# Exercise instructions:
Reproduce every one of the rows below word for word, in the same order.
··········
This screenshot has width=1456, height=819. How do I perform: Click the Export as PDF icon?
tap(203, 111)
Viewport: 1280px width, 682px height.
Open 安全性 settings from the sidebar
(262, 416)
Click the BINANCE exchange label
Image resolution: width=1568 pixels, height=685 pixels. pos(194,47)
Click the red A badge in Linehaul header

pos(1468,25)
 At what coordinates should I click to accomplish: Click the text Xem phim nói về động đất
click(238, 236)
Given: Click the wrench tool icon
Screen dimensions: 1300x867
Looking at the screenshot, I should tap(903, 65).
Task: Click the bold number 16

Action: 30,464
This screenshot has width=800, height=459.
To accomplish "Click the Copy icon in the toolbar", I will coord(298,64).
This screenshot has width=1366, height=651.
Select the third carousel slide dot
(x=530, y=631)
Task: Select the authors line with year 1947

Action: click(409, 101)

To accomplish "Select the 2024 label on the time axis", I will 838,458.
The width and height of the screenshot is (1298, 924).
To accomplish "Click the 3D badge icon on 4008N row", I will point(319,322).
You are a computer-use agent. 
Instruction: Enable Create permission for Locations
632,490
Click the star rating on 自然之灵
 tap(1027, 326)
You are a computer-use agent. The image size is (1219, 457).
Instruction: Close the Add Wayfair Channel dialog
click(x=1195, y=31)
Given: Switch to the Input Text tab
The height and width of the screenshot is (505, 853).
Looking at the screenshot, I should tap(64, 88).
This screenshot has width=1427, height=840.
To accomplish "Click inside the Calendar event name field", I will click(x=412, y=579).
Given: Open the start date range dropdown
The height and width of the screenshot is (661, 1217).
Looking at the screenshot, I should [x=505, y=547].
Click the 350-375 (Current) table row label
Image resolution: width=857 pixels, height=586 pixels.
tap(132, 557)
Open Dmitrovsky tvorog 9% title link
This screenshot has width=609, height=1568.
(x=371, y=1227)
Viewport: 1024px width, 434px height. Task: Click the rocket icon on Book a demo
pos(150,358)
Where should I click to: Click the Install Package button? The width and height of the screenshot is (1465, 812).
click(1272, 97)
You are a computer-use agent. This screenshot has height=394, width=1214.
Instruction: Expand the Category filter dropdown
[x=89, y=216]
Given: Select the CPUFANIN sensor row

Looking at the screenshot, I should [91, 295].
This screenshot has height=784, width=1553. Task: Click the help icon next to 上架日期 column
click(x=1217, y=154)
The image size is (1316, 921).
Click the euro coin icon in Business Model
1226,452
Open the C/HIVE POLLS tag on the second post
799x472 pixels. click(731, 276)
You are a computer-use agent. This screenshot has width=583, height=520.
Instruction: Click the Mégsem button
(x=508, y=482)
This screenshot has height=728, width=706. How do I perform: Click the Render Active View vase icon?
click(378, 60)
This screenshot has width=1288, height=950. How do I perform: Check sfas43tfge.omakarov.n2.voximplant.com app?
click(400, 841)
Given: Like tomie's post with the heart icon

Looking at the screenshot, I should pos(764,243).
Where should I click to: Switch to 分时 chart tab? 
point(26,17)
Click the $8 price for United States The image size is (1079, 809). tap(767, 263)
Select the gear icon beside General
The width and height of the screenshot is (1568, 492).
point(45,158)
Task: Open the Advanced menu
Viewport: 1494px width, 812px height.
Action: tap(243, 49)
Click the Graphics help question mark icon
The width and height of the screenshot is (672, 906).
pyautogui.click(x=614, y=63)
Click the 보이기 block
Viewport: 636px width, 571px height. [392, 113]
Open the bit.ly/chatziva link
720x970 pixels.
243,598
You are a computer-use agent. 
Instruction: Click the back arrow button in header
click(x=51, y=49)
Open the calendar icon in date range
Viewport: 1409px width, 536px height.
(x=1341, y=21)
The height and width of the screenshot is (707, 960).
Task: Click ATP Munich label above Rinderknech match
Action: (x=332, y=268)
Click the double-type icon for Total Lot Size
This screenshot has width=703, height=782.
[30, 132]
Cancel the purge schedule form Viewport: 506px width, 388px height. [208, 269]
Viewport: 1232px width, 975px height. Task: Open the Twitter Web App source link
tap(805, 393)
··········
# Result of the task:
This screenshot has width=1456, height=819. How do I perform: Click the Export as PDF icon?
tap(203, 111)
Viewport: 1280px width, 682px height.
Open 安全性 settings from the sidebar
(262, 416)
Click the BINANCE exchange label
Image resolution: width=1568 pixels, height=685 pixels. pos(194,47)
Click the red A badge in Linehaul header

pos(1468,25)
 At what coordinates should I click to accomplish: Click the text Xem phim nói về động đất
click(238, 236)
Given: Click the wrench tool icon
Screen dimensions: 1300x867
Looking at the screenshot, I should tap(903, 65).
Task: Click the bold number 16

Action: 30,464
This screenshot has width=800, height=459.
To accomplish "Click the Copy icon in the toolbar", I will coord(298,64).
This screenshot has width=1366, height=651.
Select the third carousel slide dot
(x=530, y=631)
Task: Select the authors line with year 1947

Action: click(409, 101)

To accomplish "Select the 2024 label on the time axis", I will 838,458.
The width and height of the screenshot is (1298, 924).
To accomplish "Click the 3D badge icon on 4008N row", I will point(319,322).
You are a computer-use agent. 
Instruction: Enable Create permission for Locations
632,490
Click the star rating on 自然之灵
 tap(1027, 326)
You are a computer-use agent. The image size is (1219, 457).
Instruction: Close the Add Wayfair Channel dialog
click(x=1195, y=31)
Given: Switch to the Input Text tab
The height and width of the screenshot is (505, 853).
Looking at the screenshot, I should tap(64, 88).
This screenshot has width=1427, height=840.
To accomplish "Click inside the Calendar event name field", I will click(x=412, y=579).
Given: Open the start date range dropdown
The height and width of the screenshot is (661, 1217).
Looking at the screenshot, I should [x=505, y=547].
Click the 350-375 (Current) table row label
Image resolution: width=857 pixels, height=586 pixels.
tap(132, 557)
Open Dmitrovsky tvorog 9% title link
This screenshot has width=609, height=1568.
(x=371, y=1227)
Viewport: 1024px width, 434px height. Task: Click the rocket icon on Book a demo
pos(150,358)
Where should I click to: Click the Install Package button? The width and height of the screenshot is (1465, 812).
click(1272, 97)
You are a computer-use agent. This screenshot has height=394, width=1214.
Instruction: Expand the Category filter dropdown
[x=89, y=216]
Given: Select the CPUFANIN sensor row

Looking at the screenshot, I should [91, 295].
This screenshot has height=784, width=1553. Task: Click the help icon next to 上架日期 column
click(x=1217, y=154)
The image size is (1316, 921).
Click the euro coin icon in Business Model
1226,452
Open the C/HIVE POLLS tag on the second post
799x472 pixels. click(731, 276)
You are a computer-use agent. This screenshot has width=583, height=520.
Instruction: Click the Mégsem button
(x=508, y=482)
This screenshot has height=728, width=706. How do I perform: Click the Render Active View vase icon?
click(378, 60)
This screenshot has width=1288, height=950. How do I perform: Check sfas43tfge.omakarov.n2.voximplant.com app?
click(400, 841)
Given: Like tomie's post with the heart icon

Looking at the screenshot, I should pos(764,243).
Where should I click to: Switch to 分时 chart tab? 
point(26,17)
Click the $8 price for United States The image size is (1079, 809). tap(767, 263)
Select the gear icon beside General
The width and height of the screenshot is (1568, 492).
point(45,158)
Task: Open the Advanced menu
Viewport: 1494px width, 812px height.
Action: tap(243, 49)
Click the Graphics help question mark icon
The width and height of the screenshot is (672, 906).
pyautogui.click(x=614, y=63)
Click the 보이기 block
Viewport: 636px width, 571px height. [392, 113]
Open the bit.ly/chatziva link
720x970 pixels.
243,598
You are a computer-use agent. 
Instruction: Click the back arrow button in header
click(x=51, y=49)
Open the calendar icon in date range
Viewport: 1409px width, 536px height.
(x=1341, y=21)
The height and width of the screenshot is (707, 960).
Task: Click ATP Munich label above Rinderknech match
Action: (x=332, y=268)
Click the double-type icon for Total Lot Size
This screenshot has width=703, height=782.
[30, 132]
Cancel the purge schedule form Viewport: 506px width, 388px height. [208, 269]
Viewport: 1232px width, 975px height. Task: Open the Twitter Web App source link
tap(805, 393)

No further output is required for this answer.